Render the material below as a numbered list, leaving out blank lines.

== DATA

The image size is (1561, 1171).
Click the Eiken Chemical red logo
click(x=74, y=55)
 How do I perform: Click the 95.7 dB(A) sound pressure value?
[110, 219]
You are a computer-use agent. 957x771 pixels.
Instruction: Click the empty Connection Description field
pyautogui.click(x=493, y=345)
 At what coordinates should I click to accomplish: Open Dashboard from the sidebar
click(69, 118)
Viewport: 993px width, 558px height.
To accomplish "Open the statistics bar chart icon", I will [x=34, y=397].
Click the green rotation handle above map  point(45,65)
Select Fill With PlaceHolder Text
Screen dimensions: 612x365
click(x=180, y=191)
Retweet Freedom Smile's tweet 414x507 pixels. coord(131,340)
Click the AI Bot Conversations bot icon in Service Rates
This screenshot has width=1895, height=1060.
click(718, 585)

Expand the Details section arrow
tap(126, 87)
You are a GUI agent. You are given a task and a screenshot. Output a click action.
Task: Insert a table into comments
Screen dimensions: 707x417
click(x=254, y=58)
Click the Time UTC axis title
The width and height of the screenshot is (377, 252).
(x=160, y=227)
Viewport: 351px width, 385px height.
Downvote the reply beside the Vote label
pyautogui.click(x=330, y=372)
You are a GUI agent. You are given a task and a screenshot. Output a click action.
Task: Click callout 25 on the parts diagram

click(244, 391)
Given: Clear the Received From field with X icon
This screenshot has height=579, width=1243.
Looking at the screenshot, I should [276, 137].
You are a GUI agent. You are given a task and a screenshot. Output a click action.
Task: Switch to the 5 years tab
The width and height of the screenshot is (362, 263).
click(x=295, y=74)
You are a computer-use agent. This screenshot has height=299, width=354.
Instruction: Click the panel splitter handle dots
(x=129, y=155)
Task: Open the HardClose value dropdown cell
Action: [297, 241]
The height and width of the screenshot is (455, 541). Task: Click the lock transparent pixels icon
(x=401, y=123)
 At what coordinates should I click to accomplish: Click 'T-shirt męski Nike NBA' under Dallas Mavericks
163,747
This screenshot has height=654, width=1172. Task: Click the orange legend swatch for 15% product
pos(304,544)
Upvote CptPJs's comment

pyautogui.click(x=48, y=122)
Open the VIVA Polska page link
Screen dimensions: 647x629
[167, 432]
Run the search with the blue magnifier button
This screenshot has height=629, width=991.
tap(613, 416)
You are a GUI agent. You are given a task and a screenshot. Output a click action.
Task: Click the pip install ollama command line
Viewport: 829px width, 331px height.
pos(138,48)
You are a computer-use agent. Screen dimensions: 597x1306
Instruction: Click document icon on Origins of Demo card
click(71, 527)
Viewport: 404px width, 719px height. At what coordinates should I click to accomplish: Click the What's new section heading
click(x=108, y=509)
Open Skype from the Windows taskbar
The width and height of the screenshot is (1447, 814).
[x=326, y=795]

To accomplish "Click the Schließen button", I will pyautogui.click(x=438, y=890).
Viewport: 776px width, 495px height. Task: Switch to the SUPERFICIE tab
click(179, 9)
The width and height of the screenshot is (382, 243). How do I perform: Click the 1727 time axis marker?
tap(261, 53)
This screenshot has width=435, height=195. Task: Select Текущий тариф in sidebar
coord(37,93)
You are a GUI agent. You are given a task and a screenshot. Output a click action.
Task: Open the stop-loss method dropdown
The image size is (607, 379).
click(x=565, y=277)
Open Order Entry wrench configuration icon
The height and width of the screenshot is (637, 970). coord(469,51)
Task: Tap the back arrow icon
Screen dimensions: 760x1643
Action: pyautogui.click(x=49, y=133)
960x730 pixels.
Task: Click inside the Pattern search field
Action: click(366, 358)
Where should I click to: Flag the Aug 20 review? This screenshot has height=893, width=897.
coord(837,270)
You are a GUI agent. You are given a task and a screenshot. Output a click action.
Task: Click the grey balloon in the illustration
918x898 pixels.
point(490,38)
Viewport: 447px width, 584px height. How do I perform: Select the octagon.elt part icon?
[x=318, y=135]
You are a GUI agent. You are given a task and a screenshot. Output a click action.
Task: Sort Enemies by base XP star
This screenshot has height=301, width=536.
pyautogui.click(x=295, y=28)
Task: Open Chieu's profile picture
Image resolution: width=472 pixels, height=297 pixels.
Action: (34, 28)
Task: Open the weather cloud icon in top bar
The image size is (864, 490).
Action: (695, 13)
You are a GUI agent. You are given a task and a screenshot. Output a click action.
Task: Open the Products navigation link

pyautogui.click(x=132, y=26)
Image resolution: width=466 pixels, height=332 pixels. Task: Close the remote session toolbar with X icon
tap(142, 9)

====

▶ FULL ANSWER:
1. The image size is (1561, 1171).
2. Click the Eiken Chemical red logo
3. click(x=74, y=55)
4.  How do I perform: Click the 95.7 dB(A) sound pressure value?
5. [110, 219]
6. You are a computer-use agent. 957x771 pixels.
7. Instruction: Click the empty Connection Description field
8. pyautogui.click(x=493, y=345)
9.  At what coordinates should I click to accomplish: Open Dashboard from the sidebar
10. click(69, 118)
11. Viewport: 993px width, 558px height.
12. To accomplish "Open the statistics bar chart icon", I will [x=34, y=397].
13. Click the green rotation handle above map  point(45,65)
14. Select Fill With PlaceHolder Text
15. Screen dimensions: 612x365
16. click(x=180, y=191)
17. Retweet Freedom Smile's tweet 414x507 pixels. coord(131,340)
18. Click the AI Bot Conversations bot icon in Service Rates
19. This screenshot has width=1895, height=1060.
20. click(718, 585)
21. Expand the Details section arrow
22. tap(126, 87)
23. You are a GUI agent. You are given a task and a screenshot. Output a click action.
24. Task: Insert a table into comments
25. Screen dimensions: 707x417
26. click(x=254, y=58)
27. Click the Time UTC axis title
28. The width and height of the screenshot is (377, 252).
29. (x=160, y=227)
30. Viewport: 351px width, 385px height.
31. Downvote the reply beside the Vote label
32. pyautogui.click(x=330, y=372)
33. You are a GUI agent. You are given a task and a screenshot. Output a click action.
34. Task: Click callout 25 on the parts diagram
35. click(244, 391)
36. Given: Clear the Received From field with X icon
37. This screenshot has height=579, width=1243.
38. Looking at the screenshot, I should [276, 137].
39. You are a GUI agent. You are given a task and a screenshot. Output a click action.
40. Task: Switch to the 5 years tab
41. The width and height of the screenshot is (362, 263).
42. click(x=295, y=74)
43. You are a computer-use agent. This screenshot has height=299, width=354.
44. Instruction: Click the panel splitter handle dots
45. (x=129, y=155)
46. Task: Open the HardClose value dropdown cell
47. Action: [297, 241]
48. The height and width of the screenshot is (455, 541). Task: Click the lock transparent pixels icon
49. (x=401, y=123)
50.  At what coordinates should I click to accomplish: Click 'T-shirt męski Nike NBA' under Dallas Mavericks
51. 163,747
52. This screenshot has height=654, width=1172. Task: Click the orange legend swatch for 15% product
53. pos(304,544)
54. Upvote CptPJs's comment
55. pyautogui.click(x=48, y=122)
56. Open the VIVA Polska page link
57. Screen dimensions: 647x629
58. [167, 432]
59. Run the search with the blue magnifier button
60. This screenshot has height=629, width=991.
61. tap(613, 416)
62. You are a GUI agent. You are given a task and a screenshot. Output a click action.
63. Task: Click the pip install ollama command line
64. Viewport: 829px width, 331px height.
65. pos(138,48)
66. You are a computer-use agent. Screen dimensions: 597x1306
67. Instruction: Click document icon on Origins of Demo card
68. click(71, 527)
69. Viewport: 404px width, 719px height. At what coordinates should I click to accomplish: Click the What's new section heading
70. click(x=108, y=509)
71. Open Skype from the Windows taskbar
72. The width and height of the screenshot is (1447, 814).
73. [x=326, y=795]
74. To accomplish "Click the Schließen button", I will pyautogui.click(x=438, y=890).
75. Viewport: 776px width, 495px height. Task: Switch to the SUPERFICIE tab
76. click(179, 9)
77. The width and height of the screenshot is (382, 243). How do I perform: Click the 1727 time axis marker?
78. tap(261, 53)
79. This screenshot has width=435, height=195. Task: Select Текущий тариф in sidebar
80. coord(37,93)
81. You are a GUI agent. You are given a task and a screenshot. Output a click action.
82. Task: Open the stop-loss method dropdown
83. The image size is (607, 379).
84. click(x=565, y=277)
85. Open Order Entry wrench configuration icon
86. The height and width of the screenshot is (637, 970). coord(469,51)
87. Task: Tap the back arrow icon
88. Screen dimensions: 760x1643
89. Action: pyautogui.click(x=49, y=133)
90. 960x730 pixels.
91. Task: Click inside the Pattern search field
92. Action: click(366, 358)
93. Where should I click to: Flag the Aug 20 review? This screenshot has height=893, width=897.
94. coord(837,270)
95. You are a GUI agent. You are given a task and a screenshot. Output a click action.
96. Task: Click the grey balloon in the illustration
97. 918x898 pixels.
98. point(490,38)
99. Viewport: 447px width, 584px height. How do I perform: Select the octagon.elt part icon?
100. [x=318, y=135]
101. You are a GUI agent. You are given a task and a screenshot. Output a click action.
102. Task: Sort Enemies by base XP star
103. This screenshot has height=301, width=536.
104. pyautogui.click(x=295, y=28)
105. Task: Open Chieu's profile picture
106. Image resolution: width=472 pixels, height=297 pixels.
107. Action: (34, 28)
108. Task: Open the weather cloud icon in top bar
109. The image size is (864, 490).
110. Action: (695, 13)
111. You are a GUI agent. You are given a task and a screenshot. Output a click action.
112. Task: Open the Products navigation link
113. pyautogui.click(x=132, y=26)
114. Image resolution: width=466 pixels, height=332 pixels. Task: Close the remote session toolbar with X icon
115. tap(142, 9)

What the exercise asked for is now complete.